The Norwegian capital is in the process of eliminating the remaining 700 street parking spots in its city center by the end of 2018 as part of its plan to turn the area into a car-free zone.
“We’re doing this to give the streets back to the people,” Hanna Elise Marcussen, Oslo’s vice mayor for urban development, said during a recent phone interview. “And of course, it’s environmentally friendly.” (The Scandinavian country, recently recognized as one of the world’s most ecologically progressive nations, has plans to become carbon neutral by 2030 and halt the sale of fossil fuel cars by 2025.)
And it’s not just Oslo that is turning away drivers. Popular tourist destinations across the globe are removing cars from heavily trafficked areas to reduce congestion, cut down on pollution, and make streets more welcoming to bikers and pedestrians.
Last month, Madrid restricted private vehicle access for nonresidents in its city center.
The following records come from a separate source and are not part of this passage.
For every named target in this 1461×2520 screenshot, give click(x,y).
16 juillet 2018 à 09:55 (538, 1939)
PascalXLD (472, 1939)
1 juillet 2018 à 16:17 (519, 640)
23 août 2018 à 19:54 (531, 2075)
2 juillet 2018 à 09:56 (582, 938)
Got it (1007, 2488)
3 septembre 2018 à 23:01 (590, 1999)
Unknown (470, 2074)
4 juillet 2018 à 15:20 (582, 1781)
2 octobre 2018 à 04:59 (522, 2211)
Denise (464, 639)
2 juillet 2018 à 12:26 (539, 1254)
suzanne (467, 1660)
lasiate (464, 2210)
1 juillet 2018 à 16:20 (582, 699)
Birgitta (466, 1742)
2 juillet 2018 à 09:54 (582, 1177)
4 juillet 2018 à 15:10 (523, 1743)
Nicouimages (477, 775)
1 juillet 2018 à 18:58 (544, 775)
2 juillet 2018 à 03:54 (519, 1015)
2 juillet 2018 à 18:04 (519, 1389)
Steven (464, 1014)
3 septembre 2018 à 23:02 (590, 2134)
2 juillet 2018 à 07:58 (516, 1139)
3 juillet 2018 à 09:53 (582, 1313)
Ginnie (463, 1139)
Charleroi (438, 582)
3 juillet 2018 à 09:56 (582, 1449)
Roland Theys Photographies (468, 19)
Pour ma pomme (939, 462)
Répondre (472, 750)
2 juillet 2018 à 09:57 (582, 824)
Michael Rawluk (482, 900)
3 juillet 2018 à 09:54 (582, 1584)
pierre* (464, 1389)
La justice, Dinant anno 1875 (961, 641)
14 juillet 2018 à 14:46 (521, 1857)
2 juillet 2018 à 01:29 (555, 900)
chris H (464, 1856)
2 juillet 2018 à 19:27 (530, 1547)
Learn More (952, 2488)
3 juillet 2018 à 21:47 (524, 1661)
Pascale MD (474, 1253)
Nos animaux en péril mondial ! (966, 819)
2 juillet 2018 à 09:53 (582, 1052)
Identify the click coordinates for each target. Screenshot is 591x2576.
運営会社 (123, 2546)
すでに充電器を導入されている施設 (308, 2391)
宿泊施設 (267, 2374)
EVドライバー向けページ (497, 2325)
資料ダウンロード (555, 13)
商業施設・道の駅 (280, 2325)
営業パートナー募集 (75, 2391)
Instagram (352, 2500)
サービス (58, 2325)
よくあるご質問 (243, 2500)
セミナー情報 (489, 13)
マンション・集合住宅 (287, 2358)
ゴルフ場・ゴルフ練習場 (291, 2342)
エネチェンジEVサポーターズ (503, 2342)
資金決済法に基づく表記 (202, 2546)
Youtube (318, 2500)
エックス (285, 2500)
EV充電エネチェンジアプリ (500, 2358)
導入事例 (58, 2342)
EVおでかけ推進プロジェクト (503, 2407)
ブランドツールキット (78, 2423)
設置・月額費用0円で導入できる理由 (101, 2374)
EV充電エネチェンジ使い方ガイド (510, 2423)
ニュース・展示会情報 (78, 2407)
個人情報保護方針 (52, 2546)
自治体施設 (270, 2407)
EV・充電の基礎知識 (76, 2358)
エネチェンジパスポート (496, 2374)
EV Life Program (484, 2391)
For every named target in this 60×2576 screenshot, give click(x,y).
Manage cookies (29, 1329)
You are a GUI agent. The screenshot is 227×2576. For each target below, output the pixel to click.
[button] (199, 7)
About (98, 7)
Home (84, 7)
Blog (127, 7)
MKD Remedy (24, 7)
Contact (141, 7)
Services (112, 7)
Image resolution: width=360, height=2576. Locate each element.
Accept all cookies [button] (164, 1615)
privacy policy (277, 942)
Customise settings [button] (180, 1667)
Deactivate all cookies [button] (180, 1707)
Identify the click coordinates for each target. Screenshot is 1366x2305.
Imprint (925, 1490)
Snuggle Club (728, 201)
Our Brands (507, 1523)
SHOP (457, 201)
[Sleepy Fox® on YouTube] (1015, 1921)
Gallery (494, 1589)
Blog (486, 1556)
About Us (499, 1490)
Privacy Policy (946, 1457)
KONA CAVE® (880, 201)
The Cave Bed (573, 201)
A few weeks earlier, London introduced a plan to bar cars from many of the roads in its financial center, continuing its years long plan to combat pollution. And Paris, Athens and Mexico City are attempting to ban diesel cars in their city centers by 2025. (In 2016, when Paris banned cars for the day, the city saw a 25 percent decrease in nitrogen dioxide and a 20 percent drop in noise.)
In Oslo, the plan to remove cars from the city began in 2015 when a coalition of progressive political parties called for a city center free from vehicles. Similar plans have been met with resistance in places like Dublin, where local officials have proposed expanding that city’s pedestrian zone, and Barcelona. Even in ecologically minded Oslo, it wasn’t easy.
“There’s been quite a bit of public debate, and there’s been quite a lot of controversy, and it’s been quite difficult to do this in a way that businesses and citizens can accept,” Ms. Marcussen said.
The strongest opposition came from local business owners who were worried that fewer cars would mean fewer customers. So the city came up with a compromise: Instead of an outright ban, they would enact regulations that would allow as few vehicles as possible in the city center. The city designated certain streets for pedestrians or public transit only, restricted the ability of nonresidents to drive through the center, and removed hundreds of parking spots from city streets while creating designated parking spots for disabled citizens and businesses that require a car.
Oslo hopes to be a model for other cities looking to restrict cars in densely populated areas, Ms. Marcussen said, adding that soon enough, the policy will seem obvious.
“A couple of decades ago, it was perfectly normal to smoke cigarettes inside,” Ms. Marcussen said. “Today, very few would do that. I think it’s the same with cars in the city center. One day we will look back and ask ourselves why we ever thought that was a good idea.”